# LED Tail Light Install Complete!



## trevor_geiger (Nov 29, 2012)

They look great! Nice job!


----------



## cdb09007 (Aug 7, 2013)

Did you need to install resistors w/ the LEDs as it might trigger a dead bulb reading w/o it?


----------



## LiveTrash (May 24, 2015)

cdb09007 said:


> Did you need to install resistors w/ the LEDs as it might trigger a dead bulb reading w/o it?


It will trigger hyperflashing without a resistor. The car will think the bulb is dead due to its low current draw.


----------



## KY.JellyRS (Aug 14, 2015)

cdb09007 said:


> Did you need to install resistors w/ the LEDs as it might trigger a dead bulb reading w/o it?


Actually man tbh I bought resistors just kinda expecting to have the hyperflashing problem but no I had no problems! Plugged them in and they flashed normal! I was shocked lol 


Sent from AutoGuide.com Free App


----------



## illroyale (May 25, 2014)

whered you buy em from?


----------



## LS2 BLAZER (Apr 12, 2015)

Let there be light!


----------



## KY.JellyRS (Aug 14, 2015)

*MATERIAL SUPPLIED:*
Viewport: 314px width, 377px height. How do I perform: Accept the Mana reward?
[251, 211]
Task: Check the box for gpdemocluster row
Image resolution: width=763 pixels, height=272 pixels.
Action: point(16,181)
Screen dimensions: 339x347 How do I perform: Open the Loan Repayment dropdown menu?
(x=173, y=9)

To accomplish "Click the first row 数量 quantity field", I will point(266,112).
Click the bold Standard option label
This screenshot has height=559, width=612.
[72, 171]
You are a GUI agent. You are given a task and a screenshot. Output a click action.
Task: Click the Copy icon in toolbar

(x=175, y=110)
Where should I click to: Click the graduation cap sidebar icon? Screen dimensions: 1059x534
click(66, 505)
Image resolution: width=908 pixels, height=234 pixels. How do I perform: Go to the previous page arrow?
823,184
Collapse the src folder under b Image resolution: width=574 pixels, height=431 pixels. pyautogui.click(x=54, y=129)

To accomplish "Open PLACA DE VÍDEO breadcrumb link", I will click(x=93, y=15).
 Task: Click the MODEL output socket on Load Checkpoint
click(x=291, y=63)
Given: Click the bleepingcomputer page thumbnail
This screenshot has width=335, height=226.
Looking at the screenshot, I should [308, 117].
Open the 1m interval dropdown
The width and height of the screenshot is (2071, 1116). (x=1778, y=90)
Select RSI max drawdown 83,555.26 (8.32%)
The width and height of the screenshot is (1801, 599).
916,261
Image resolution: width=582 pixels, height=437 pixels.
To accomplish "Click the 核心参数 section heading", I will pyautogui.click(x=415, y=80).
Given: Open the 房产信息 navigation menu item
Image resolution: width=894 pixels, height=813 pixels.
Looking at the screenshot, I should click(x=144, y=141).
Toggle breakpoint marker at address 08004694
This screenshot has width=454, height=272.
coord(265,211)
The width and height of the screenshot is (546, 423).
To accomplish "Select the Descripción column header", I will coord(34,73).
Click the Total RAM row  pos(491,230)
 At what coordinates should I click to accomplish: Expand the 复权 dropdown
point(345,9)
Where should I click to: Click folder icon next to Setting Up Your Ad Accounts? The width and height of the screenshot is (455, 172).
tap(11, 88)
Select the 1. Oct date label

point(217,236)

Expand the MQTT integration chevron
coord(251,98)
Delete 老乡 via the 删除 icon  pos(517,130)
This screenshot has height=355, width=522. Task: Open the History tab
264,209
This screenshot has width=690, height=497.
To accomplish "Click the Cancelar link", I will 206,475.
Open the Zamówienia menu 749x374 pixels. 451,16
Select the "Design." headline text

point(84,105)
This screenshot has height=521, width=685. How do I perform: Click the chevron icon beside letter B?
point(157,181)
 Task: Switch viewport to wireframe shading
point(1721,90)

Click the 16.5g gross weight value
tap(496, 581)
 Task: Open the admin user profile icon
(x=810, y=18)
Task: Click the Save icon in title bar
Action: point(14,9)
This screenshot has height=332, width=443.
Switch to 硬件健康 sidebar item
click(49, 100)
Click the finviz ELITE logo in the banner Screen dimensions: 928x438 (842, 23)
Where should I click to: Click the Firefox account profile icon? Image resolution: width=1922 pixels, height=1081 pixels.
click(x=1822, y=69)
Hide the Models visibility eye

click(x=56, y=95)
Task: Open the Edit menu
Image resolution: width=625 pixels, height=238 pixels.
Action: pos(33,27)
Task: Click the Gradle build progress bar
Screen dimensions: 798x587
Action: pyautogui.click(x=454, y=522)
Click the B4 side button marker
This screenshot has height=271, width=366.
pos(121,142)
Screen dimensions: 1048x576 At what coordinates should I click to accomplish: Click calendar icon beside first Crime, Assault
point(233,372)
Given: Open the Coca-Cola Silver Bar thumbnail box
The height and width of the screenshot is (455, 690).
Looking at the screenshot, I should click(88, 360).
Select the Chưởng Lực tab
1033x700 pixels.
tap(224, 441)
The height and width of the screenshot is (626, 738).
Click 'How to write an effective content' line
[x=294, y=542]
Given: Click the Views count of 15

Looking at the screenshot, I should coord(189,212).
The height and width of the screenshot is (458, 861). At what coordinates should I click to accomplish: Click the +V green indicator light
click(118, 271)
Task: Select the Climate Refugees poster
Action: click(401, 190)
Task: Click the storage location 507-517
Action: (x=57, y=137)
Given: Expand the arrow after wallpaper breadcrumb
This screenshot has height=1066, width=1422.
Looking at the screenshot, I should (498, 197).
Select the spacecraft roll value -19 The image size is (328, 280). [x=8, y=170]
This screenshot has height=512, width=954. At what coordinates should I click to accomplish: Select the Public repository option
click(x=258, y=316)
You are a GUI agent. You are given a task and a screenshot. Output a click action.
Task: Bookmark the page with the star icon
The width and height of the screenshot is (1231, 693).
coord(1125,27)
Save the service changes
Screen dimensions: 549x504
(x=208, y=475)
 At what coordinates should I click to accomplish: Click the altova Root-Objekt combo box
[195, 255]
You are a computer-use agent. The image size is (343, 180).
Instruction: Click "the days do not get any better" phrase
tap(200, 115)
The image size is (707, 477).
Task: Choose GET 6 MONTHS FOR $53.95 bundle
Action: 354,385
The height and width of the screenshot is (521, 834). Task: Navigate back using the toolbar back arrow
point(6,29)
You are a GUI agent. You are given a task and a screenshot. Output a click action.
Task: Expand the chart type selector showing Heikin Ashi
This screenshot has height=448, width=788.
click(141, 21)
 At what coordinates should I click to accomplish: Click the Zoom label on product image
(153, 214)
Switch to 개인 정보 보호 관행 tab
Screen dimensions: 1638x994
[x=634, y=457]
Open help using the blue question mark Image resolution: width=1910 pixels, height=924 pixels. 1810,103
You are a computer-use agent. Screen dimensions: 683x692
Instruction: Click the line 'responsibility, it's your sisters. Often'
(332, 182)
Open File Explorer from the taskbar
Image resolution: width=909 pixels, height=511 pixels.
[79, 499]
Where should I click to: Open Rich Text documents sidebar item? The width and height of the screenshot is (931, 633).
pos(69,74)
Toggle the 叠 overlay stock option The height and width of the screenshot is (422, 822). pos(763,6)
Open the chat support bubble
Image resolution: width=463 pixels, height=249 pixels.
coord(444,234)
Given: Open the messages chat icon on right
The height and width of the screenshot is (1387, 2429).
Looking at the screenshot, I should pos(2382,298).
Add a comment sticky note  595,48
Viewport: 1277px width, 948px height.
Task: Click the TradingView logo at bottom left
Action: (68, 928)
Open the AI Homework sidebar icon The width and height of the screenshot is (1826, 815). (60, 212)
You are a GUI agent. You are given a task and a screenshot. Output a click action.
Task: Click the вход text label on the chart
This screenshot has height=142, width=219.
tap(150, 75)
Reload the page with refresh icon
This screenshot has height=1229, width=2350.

*TO DO:* Reproduce the tail light thread between "Actually man tbh" and "buy em from?", inclusive, swapping "hyperflashing" for "rapid blinking". You won't need the records for this.

*EXERCISE RESPONSE:*
Actually man tbh I bought resistors just kinda expecting to have the rapid blinking problem but no I had no problems! Plugged them in and they flashed normal! I was shocked lol 


Sent from AutoGuide.com Free App


----------



## illroyale (May 25, 2014)

whered you buy em from?